Space
by Stephen Baxter
HarperCollins, 2000, 455 pp, £16.99
This is a weird one! It’s strange both as a book and in its relation to Baxter’s other recent book, Manifold:Time. (Space was titled Manifold:Space in its US edition.)
It’s unclear to me just what Baxter is trying to do here, but Time and Space both take our own near future as their starting point and have many characters in common. Reid Malenfant, the main character in Space, is also one of the main characters in Time, as are others. However, the stories are completely unrelated in entirely inconsistent except that they derive a lot of the plot from eschatology.
In Space, the issue is the good old Fermi Paradox: Everything we know says that intelligence should not be limited to earth. But if so, where are the aliens? We see no reason why intelligence shouldn’t arise fairly often and why it shouldn’t spread, ultimately, to other stars. If so, then the whole galaxy should be colonized by now. So where are they?

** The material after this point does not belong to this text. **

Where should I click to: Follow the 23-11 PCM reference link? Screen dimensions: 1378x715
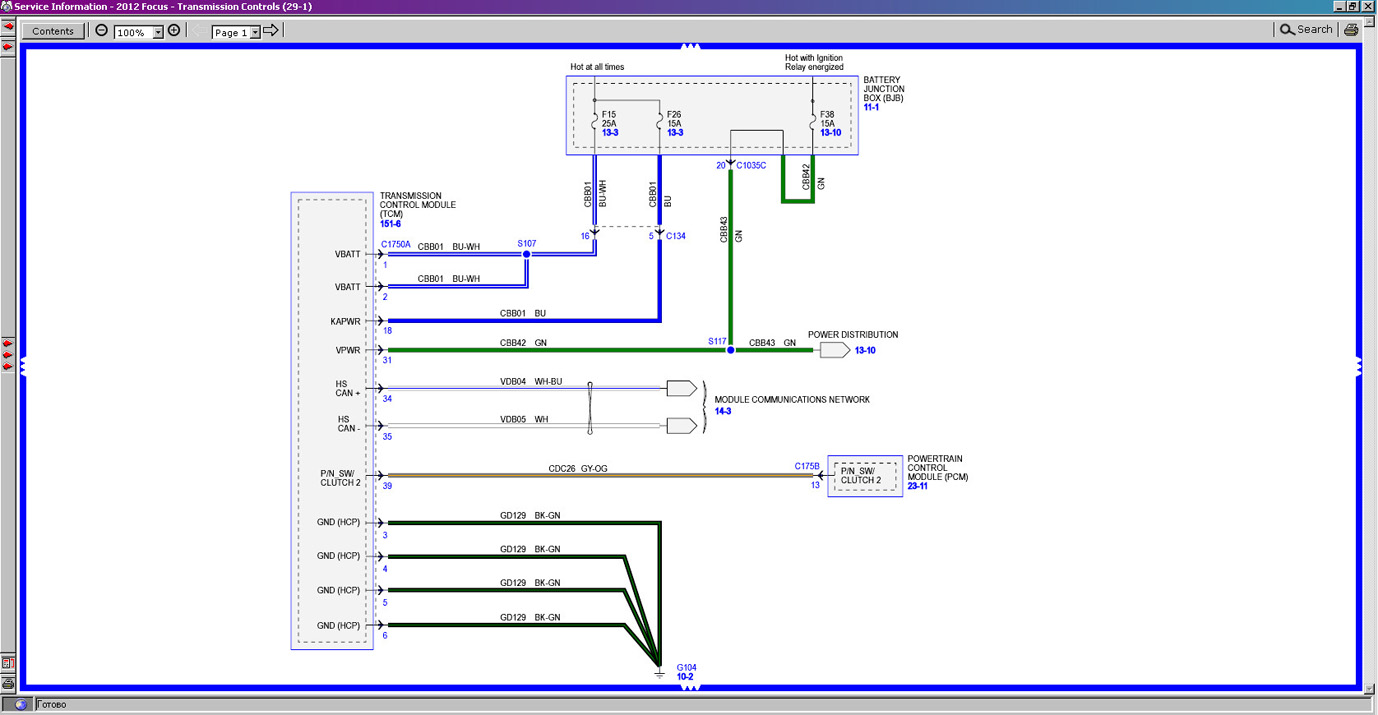tap(918, 487)
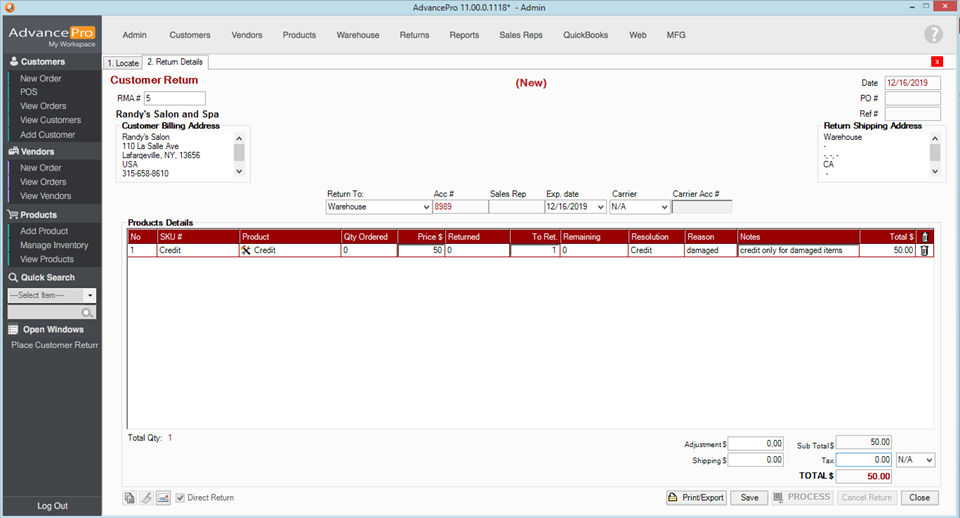960x518 pixels.
Task: Click the RMA # input field
Action: click(x=175, y=98)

A discovery is made of what appear to be newly-arrived alien ships mining in the asteroids. Reid Malenfant sets out to learn about them and, once he has learned how they got here, he sets out to backtrack to their homeworld.
The book becomes a series of jumps into the future as Malenfant and other travelers who followed him come back to the Solar System from time to time. Each time, things have gone a bit further down hill. Earth is ruined by ecological catastrophe. The Moon has been colonized, but is resource-poor. Man didn’t get to the asteroids in time to lay claim to their riches. Mars is a dead end. Etc.
In parallel, Reid Malenfant has learned why the aliens are all turning up at about the same time: Every hundred million years or so there’s a gamma ray burster (GRB) somewhere in the galaxy which sterilizes it of both higher life and machines. All alien civilizations and their machine servants are destroyed and a new crop of intelligences have to evolve and spread again.
There’s an appropriately climactic ending to Space and the promise of an end to this cycle of destruction. The book is interesting and full of good ideas and the sensawonder is present in quantity. I enjoyed reading it.
But, my God, the plot is full of gaping holes!
Space is a good story which was fun to read, but it’s so full of holes it’s a bit embarrassing.